Lo ha detto il primo ministro spagnolo Mariano Rajoy nel suo intervento davanti al Senato, chiamato oggi a votare sull’attivazione dell’articolo 155 della Costituzione che permette al governo di Madrid di sospendere il governo autonomo catalano e commissariare di fatto la regione.
Rajoy ha sottolineato che in Catalogna si è verificata “una violazione evidente delle leggi” e quindi “della democrazia e dei diritti di tutti”. Tutto ciò, ha scandito Rajoy, “ha conseguenze”.

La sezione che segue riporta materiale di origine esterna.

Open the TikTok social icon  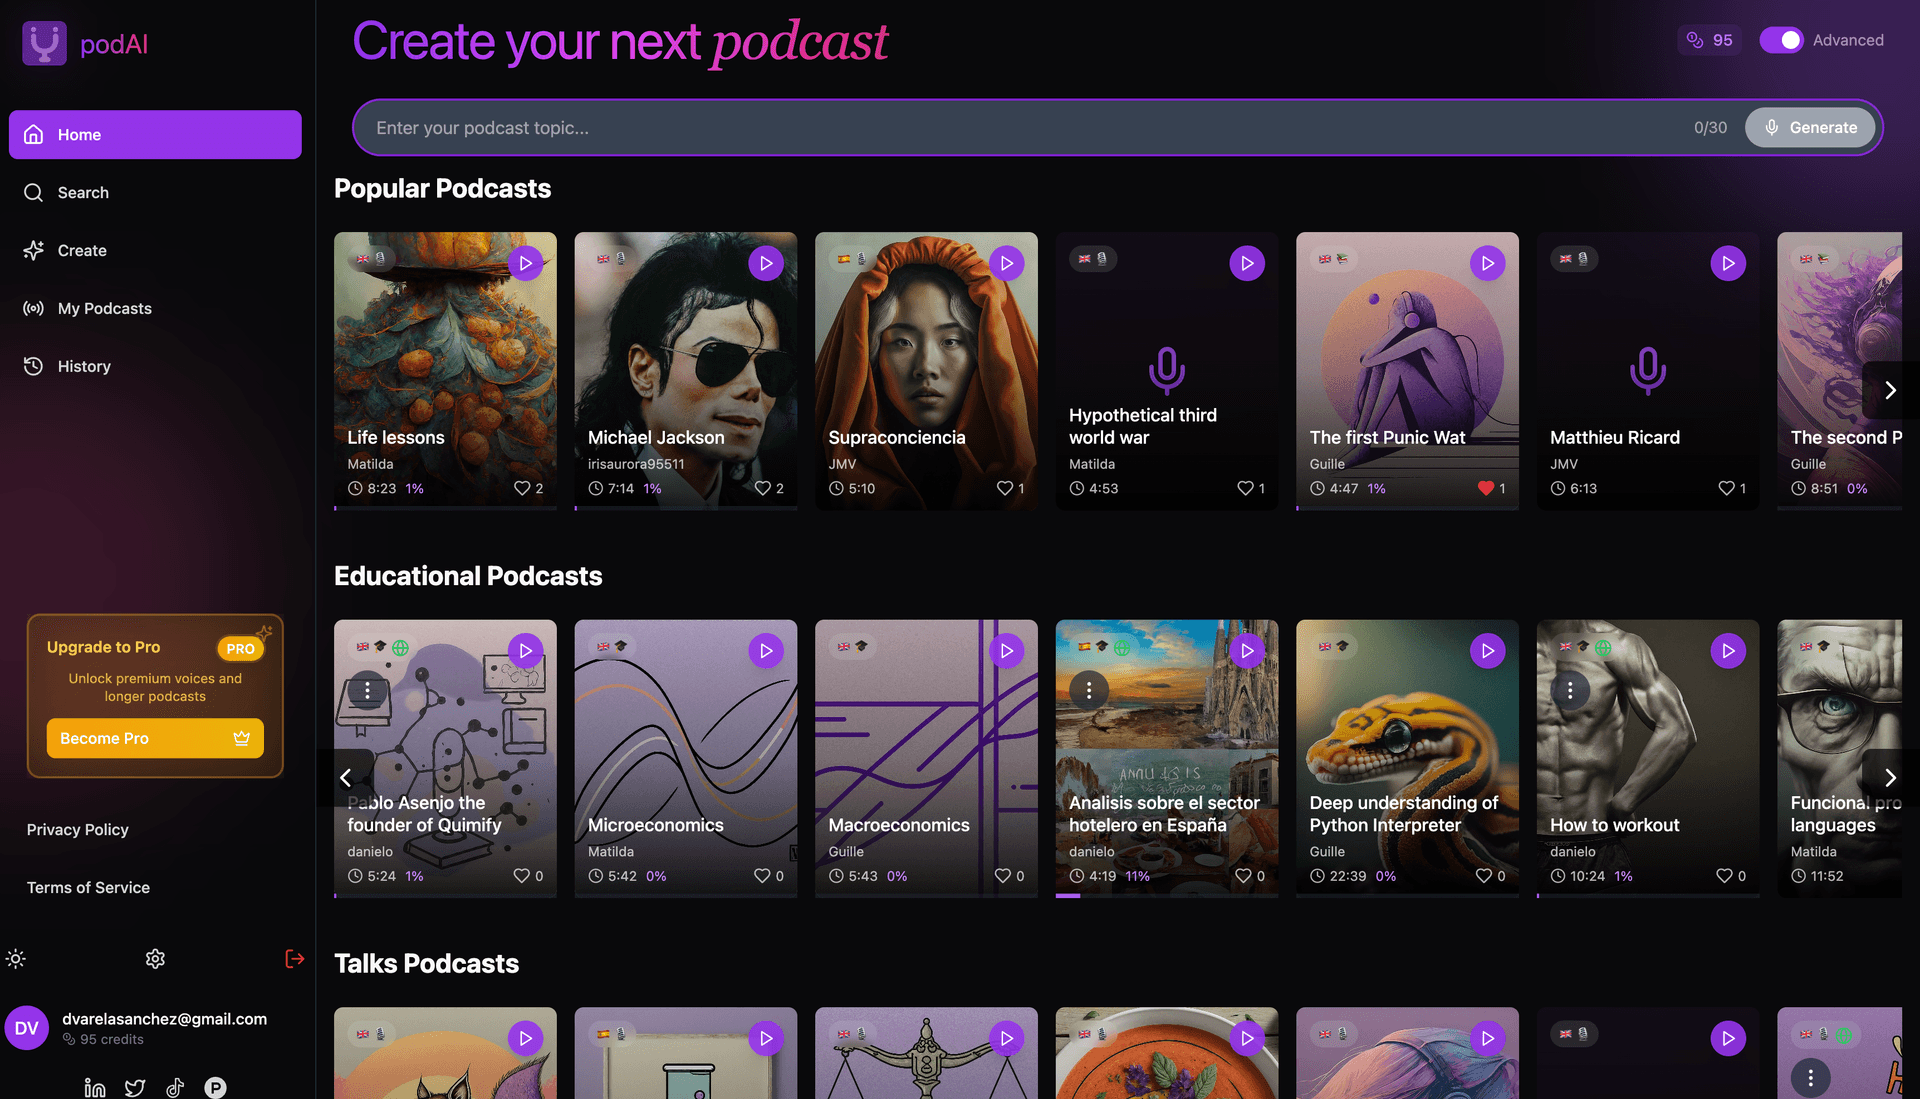(x=175, y=1087)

La prima mossa sarà destituire il presidente catalano Carles Puigdemont e tutti i membri del Govern. Poi ci sarà la convocazione di nuove elezioni in Catalogna “il più presto possibile”, entro sei mesi, dopo il commissariamento della regione ribelle che sarà autorizzato oggi dalla Camera alta.
Rajoy ha ricordato che il governo di Madrid ha dato per due volte l’opportunità a Puigdemont di chiarire se avesse dichiarato o meno l’indipendenza nel Parlament catalano, lo scorso 10 ottobre.
Ma Puigdemont “non ha voluto” rispondere e in tal modo è stato lui stesso che ha “scelto” che venga attivato l’articolo 155: “lui e solo lui”, ha rincarato Rajoy, aggiungendo che nessun governo democratico avrebbe potuto rimanere “impassibile come se no fosse successo nulla” di fronte alla sfida indipendentista catalana.